J’entends cet après-midi Mélenchon dire qu’il faut bien que les gens mangent. Certes on pourrait être tenté de fixer les revenus des gens en fonction de leurs « besoins de base ». Mais il y a là une double arnaque concernant d’une part le salaire des ouvriers et d’autre part le prix de ce que produisent les paysans. Les uns et les autres sont sous-payés jusqu’au degoût de vivre, de travailler et de faire des enfants.
Je reprends les idées de Karl Marx. Comment devrait être fixé le « salaire » des ouvriers? En fonction de la richesse que leur travail produit. Cette richesse peut selon lui s’exprimer en valeur d’usage et/ou en valeur d’échange. Mais pour dégager un profit le capitaliste s’attache à dégager une « plus-value » qui résulte le plus souvent de la différence entre le salaire payé aux ouvriers et le profit tiré des marchandises une fois vendues. Comment s’y prend-il? Le livre 1 section 3 chapitres 6 et 7 du Capital explique que le salaire est conçu comme un prix de renouvellement de la force de travail d’un humain vivant. Ce qui permet que ce ne soit pas en réalité le salaire du travail fourni.

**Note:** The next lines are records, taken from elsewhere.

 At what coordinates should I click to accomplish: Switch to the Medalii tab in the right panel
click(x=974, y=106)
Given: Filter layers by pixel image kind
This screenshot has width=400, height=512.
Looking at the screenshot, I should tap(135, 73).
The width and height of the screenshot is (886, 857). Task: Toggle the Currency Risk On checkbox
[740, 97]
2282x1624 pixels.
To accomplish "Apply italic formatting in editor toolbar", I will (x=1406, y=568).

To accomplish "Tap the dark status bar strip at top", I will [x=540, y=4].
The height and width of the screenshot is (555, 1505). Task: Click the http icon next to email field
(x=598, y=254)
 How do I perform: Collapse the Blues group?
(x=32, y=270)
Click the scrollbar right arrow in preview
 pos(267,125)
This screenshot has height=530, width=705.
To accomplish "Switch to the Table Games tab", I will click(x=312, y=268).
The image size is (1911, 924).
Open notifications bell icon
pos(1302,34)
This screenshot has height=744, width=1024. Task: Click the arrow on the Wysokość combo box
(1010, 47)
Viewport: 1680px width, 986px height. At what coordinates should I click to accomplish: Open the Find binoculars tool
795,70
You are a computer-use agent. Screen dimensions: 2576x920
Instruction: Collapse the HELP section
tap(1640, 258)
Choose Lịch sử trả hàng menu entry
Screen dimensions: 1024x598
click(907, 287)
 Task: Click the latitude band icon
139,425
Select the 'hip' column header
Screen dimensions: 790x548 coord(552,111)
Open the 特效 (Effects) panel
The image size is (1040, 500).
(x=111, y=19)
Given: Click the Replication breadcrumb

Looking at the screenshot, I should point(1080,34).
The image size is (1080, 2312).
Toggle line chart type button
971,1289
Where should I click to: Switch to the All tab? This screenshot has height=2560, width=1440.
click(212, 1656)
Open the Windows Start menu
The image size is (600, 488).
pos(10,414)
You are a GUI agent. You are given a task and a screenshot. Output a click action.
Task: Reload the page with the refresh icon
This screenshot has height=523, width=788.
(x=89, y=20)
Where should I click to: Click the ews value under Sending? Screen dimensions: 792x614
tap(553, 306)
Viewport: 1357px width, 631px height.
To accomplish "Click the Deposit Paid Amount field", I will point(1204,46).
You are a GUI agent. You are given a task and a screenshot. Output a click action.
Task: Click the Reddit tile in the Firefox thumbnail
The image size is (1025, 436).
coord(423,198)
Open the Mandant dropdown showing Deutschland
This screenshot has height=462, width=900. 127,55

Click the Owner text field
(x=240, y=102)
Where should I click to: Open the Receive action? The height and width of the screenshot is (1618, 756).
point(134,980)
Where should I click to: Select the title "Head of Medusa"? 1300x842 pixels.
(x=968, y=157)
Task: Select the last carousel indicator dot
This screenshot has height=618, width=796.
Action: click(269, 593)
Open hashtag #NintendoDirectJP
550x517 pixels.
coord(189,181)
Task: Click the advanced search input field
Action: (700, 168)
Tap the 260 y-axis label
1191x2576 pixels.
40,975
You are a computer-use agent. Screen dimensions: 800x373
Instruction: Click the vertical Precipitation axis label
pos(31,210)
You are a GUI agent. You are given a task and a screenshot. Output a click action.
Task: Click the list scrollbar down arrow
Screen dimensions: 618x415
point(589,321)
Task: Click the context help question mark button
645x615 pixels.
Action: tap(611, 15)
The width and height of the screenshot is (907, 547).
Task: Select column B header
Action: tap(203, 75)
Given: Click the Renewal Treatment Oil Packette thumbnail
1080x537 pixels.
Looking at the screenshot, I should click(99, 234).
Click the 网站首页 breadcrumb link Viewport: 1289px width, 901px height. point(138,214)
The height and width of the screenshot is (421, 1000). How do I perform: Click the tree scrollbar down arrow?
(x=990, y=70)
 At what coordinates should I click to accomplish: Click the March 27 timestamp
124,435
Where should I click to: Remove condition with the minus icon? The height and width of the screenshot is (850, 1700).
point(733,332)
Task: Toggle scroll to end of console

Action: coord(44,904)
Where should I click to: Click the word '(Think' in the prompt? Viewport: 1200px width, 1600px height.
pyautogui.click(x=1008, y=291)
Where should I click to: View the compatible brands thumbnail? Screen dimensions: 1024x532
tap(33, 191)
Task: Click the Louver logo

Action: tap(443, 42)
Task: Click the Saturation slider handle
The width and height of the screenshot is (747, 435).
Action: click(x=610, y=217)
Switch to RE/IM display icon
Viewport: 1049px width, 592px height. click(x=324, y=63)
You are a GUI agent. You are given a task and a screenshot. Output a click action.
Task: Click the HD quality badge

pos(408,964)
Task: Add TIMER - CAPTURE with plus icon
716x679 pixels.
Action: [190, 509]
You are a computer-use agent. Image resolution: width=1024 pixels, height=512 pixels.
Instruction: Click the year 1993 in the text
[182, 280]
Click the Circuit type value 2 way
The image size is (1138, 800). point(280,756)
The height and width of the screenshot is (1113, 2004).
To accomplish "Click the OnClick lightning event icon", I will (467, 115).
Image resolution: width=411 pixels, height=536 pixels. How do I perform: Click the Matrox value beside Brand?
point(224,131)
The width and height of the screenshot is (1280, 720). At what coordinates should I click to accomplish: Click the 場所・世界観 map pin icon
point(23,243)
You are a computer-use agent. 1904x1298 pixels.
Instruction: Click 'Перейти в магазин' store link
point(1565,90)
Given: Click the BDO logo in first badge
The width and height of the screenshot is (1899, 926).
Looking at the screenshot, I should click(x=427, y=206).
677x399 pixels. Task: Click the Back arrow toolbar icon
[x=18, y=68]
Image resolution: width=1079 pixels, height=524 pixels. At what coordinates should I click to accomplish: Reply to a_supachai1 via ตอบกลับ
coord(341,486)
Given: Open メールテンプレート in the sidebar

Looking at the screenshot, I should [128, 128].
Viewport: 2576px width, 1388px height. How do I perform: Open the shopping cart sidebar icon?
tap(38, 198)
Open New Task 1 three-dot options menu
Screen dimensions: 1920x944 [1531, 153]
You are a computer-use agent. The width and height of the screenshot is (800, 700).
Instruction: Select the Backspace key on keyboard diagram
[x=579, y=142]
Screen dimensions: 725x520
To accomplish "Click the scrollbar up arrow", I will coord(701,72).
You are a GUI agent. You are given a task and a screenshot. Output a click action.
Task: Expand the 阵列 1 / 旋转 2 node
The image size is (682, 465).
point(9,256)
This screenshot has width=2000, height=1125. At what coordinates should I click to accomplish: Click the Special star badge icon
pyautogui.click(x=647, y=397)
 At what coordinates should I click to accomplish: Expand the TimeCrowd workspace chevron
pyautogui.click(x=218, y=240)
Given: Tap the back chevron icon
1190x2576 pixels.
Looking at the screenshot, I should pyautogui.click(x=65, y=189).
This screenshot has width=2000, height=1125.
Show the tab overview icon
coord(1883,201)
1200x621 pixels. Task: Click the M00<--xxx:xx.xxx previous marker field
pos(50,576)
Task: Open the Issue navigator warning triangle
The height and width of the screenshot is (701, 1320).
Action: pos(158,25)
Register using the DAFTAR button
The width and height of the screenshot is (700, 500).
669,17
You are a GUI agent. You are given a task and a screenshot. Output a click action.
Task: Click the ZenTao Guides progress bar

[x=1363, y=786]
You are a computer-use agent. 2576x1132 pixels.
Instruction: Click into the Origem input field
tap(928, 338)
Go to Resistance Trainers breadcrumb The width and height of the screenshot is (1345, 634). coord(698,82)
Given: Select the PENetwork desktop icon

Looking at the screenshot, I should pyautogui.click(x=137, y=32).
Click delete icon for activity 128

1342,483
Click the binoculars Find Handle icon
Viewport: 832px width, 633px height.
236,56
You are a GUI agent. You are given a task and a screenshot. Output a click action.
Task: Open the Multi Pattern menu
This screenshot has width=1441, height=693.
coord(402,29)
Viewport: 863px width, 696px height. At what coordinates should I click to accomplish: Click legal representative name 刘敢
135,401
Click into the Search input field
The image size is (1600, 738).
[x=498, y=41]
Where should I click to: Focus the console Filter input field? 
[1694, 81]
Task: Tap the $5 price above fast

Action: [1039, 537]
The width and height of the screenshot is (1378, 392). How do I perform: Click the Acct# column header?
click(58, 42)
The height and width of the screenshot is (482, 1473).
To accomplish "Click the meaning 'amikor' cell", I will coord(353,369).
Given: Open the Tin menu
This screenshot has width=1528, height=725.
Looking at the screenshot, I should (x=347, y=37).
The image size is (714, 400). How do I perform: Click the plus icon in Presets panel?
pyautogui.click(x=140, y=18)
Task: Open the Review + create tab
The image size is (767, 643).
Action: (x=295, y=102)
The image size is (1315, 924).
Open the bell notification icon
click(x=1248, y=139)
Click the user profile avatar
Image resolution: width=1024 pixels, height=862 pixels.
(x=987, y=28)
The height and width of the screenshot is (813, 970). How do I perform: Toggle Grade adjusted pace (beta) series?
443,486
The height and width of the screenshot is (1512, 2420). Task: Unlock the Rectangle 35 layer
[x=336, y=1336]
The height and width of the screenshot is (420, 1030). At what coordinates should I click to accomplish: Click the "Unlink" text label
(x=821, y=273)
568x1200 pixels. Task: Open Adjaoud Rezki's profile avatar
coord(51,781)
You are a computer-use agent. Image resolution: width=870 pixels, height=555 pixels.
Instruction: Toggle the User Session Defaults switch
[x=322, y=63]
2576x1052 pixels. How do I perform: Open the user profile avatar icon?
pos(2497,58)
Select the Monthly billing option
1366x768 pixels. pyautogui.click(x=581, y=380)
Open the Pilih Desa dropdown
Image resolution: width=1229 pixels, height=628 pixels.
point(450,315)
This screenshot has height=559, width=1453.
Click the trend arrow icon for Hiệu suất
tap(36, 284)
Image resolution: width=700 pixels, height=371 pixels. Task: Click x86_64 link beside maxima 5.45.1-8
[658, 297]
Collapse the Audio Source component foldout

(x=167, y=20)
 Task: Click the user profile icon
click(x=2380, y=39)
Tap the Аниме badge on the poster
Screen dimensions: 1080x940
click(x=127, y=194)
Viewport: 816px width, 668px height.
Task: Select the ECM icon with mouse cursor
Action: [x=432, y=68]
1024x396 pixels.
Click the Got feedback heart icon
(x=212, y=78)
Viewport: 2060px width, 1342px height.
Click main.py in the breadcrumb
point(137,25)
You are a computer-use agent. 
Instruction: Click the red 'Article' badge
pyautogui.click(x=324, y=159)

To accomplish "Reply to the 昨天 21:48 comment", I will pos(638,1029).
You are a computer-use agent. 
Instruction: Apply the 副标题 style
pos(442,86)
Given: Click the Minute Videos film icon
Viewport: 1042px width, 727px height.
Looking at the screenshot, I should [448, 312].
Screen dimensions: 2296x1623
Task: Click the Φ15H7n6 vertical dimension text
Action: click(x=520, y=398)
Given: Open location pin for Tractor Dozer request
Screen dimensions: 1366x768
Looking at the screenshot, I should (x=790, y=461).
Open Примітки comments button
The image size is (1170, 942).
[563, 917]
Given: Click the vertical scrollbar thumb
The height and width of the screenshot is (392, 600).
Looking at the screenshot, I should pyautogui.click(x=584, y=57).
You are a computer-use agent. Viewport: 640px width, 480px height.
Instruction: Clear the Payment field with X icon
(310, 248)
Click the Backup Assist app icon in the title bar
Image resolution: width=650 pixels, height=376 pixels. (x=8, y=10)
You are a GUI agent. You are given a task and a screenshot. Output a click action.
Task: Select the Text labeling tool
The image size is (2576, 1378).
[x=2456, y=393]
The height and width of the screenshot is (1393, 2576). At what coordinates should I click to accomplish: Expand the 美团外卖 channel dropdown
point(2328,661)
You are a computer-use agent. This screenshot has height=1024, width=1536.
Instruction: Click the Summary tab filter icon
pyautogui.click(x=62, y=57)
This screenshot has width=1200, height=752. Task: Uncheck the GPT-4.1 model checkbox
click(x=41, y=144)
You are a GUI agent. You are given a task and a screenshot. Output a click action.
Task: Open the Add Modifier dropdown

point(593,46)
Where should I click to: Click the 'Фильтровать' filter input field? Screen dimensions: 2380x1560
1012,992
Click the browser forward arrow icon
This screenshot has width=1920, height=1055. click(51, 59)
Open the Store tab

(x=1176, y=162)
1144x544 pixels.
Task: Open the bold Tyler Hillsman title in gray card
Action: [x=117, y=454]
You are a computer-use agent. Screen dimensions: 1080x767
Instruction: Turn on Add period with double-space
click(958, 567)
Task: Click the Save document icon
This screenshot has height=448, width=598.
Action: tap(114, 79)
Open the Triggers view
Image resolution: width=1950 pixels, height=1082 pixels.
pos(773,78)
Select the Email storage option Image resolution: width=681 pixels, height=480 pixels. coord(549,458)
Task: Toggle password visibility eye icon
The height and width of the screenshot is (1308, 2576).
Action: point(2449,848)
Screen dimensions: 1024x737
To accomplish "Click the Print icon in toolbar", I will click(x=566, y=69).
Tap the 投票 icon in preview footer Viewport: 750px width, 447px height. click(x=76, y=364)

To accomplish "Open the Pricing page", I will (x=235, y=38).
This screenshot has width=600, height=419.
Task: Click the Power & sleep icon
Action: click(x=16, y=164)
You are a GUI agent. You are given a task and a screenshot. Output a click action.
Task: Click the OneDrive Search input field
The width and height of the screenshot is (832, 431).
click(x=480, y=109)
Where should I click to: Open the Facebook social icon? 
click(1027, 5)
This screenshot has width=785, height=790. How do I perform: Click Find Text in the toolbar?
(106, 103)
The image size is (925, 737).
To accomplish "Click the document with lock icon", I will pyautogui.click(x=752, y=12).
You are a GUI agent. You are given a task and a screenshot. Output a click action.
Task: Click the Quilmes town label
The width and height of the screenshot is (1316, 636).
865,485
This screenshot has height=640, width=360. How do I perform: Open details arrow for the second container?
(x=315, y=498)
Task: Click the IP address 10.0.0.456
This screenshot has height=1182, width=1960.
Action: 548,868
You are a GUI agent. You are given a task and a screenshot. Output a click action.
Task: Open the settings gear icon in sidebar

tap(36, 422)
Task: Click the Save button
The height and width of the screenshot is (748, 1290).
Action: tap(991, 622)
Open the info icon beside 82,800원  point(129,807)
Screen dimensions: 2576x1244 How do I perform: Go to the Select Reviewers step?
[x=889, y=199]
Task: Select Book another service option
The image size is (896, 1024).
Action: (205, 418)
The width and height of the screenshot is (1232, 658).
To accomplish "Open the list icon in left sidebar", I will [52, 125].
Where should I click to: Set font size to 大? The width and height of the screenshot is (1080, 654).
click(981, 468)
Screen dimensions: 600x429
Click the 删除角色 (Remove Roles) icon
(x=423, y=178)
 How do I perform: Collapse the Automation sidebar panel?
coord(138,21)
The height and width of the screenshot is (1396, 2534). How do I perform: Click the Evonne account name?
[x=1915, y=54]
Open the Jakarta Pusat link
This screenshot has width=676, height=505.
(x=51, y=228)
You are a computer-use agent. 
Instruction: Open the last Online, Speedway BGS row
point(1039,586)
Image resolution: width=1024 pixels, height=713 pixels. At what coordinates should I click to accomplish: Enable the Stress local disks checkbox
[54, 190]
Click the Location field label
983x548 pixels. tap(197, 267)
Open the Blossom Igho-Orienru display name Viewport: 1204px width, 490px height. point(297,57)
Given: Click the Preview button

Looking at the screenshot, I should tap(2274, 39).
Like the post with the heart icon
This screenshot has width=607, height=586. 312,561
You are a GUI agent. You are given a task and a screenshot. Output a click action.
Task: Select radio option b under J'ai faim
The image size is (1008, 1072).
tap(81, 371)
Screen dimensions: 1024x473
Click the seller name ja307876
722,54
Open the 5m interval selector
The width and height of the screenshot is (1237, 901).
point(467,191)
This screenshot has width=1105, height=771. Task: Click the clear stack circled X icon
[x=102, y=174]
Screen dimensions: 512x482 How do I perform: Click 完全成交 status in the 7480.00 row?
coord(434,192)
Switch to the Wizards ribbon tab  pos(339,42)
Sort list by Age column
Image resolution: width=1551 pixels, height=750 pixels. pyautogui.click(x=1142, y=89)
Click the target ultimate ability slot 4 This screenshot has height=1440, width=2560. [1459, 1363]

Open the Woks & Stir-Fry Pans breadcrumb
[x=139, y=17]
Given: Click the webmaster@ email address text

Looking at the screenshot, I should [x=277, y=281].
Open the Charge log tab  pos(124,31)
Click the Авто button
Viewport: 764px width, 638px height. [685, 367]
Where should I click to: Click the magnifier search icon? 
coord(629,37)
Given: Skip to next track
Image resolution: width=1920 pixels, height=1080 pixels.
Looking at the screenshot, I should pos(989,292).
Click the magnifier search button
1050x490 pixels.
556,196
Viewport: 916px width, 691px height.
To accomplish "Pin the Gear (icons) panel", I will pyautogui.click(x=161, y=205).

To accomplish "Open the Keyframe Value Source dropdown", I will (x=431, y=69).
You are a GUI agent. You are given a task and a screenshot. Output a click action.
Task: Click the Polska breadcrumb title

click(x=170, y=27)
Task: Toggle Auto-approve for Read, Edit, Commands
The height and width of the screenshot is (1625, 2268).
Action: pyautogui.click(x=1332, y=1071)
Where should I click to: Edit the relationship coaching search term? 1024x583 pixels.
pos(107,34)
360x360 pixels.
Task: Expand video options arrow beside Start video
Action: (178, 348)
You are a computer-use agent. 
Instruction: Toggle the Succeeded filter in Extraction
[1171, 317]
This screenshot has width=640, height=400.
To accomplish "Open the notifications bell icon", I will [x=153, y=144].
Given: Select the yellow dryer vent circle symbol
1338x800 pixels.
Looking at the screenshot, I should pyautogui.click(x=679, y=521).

Nourriture notamment. Et puis logement, vêtements, santé, temps non pas de travail mais de sommeil pour récupérer, et il faudrait prévoir l’instruction des enfants pour le travail futur. Sur ce dernier point c’est devenu à la charge de l’Etat sauf le privé-le public aujourd’hui ne s’occupe guère dans nos pays des études nécessaires pour faire autre chose que travailler au smic. Pour ce qui est des vêtements on a réussi a faire baisser leur prix en les faisant venir de Chine pour cela. La santé est en train d’être dite trop chère mais jusqu’ici on avait réussi à la faire payer par l’Etat. Retournement des conquêtes de 1936 contre les travailleurs.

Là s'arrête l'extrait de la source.